EXERCISE INSTRUCTIONS — Omit all pictures. Print the remaining lines exactly, from the start of the data through the line containing "Check In Store Availability (148, 763)".

Data records
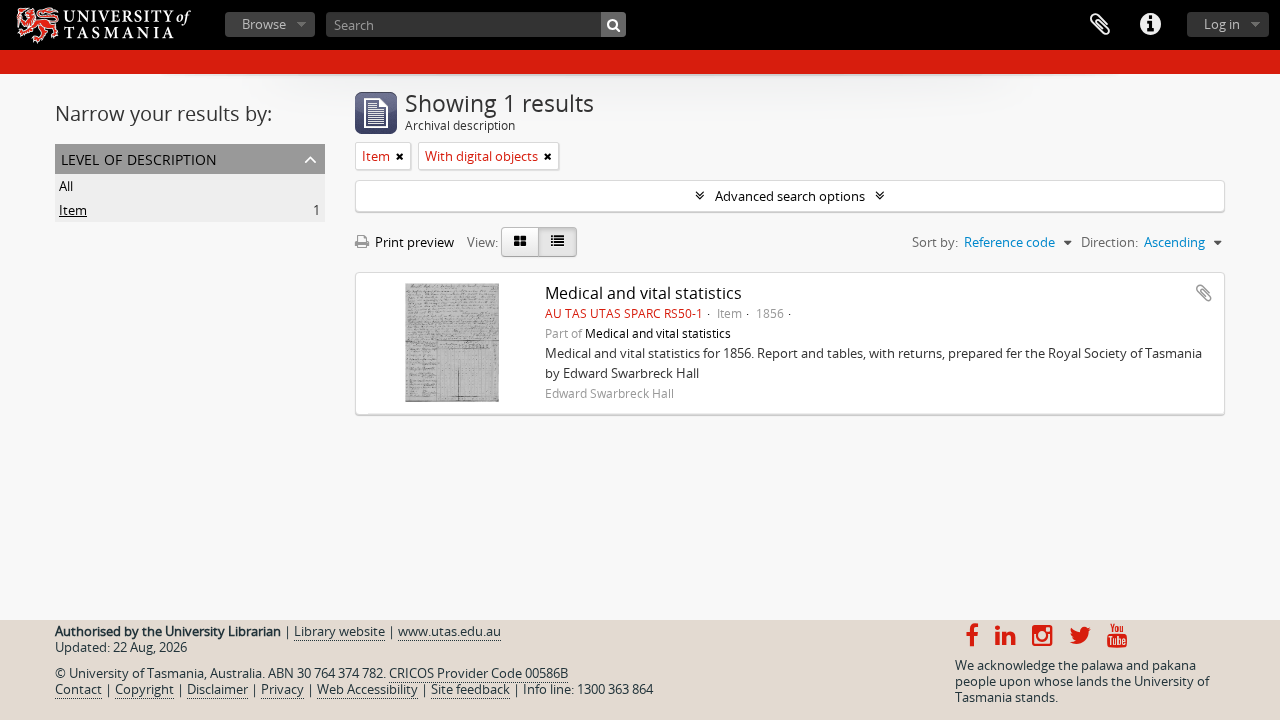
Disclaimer (217, 689)
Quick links (1150, 25)
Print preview (413, 242)
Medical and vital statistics (643, 293)
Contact (78, 689)
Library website (339, 631)
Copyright (144, 689)
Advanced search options (790, 196)
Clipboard (1100, 25)
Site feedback (470, 689)
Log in (1222, 24)
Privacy (282, 689)
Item (73, 210)
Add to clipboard (1204, 293)
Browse (264, 24)
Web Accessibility (367, 689)
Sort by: (935, 242)
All (66, 186)
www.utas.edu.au (449, 631)
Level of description (139, 157)
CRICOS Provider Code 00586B (478, 673)
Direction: (1109, 242)
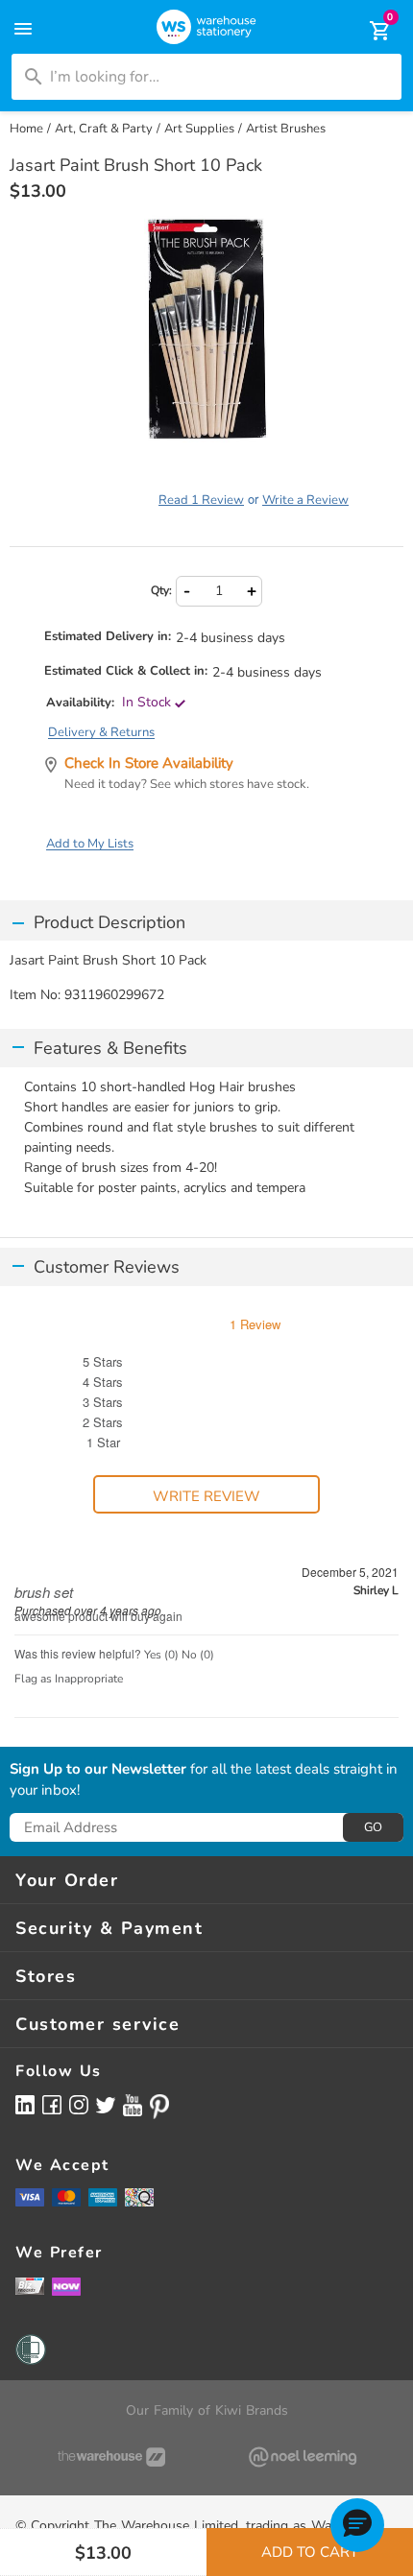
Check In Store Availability (148, 763)
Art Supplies (199, 128)
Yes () (161, 1654)
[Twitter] (105, 2103)
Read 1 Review (201, 500)
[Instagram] (78, 2104)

WRITTEN RESPONSE —
Disclaimer (217, 689)
Quick links (1150, 25)
Print preview (413, 242)
Medical and vital statistics (643, 293)
Contact (78, 689)
Library website (339, 631)
Copyright (144, 689)
Advanced search options (790, 196)
Clipboard (1100, 25)
Site feedback (470, 689)
Log in (1222, 24)
Privacy (282, 689)
Item (73, 210)
Add to clipboard (1204, 293)
Browse (264, 24)
Web Accessibility (367, 689)
Sort by: (935, 242)
All (66, 186)
www.utas.edu.au (449, 631)
Level of description (139, 157)
CRICOS Provider Code 00586B (478, 673)
Direction: (1109, 242)
Check In Store Availability (148, 763)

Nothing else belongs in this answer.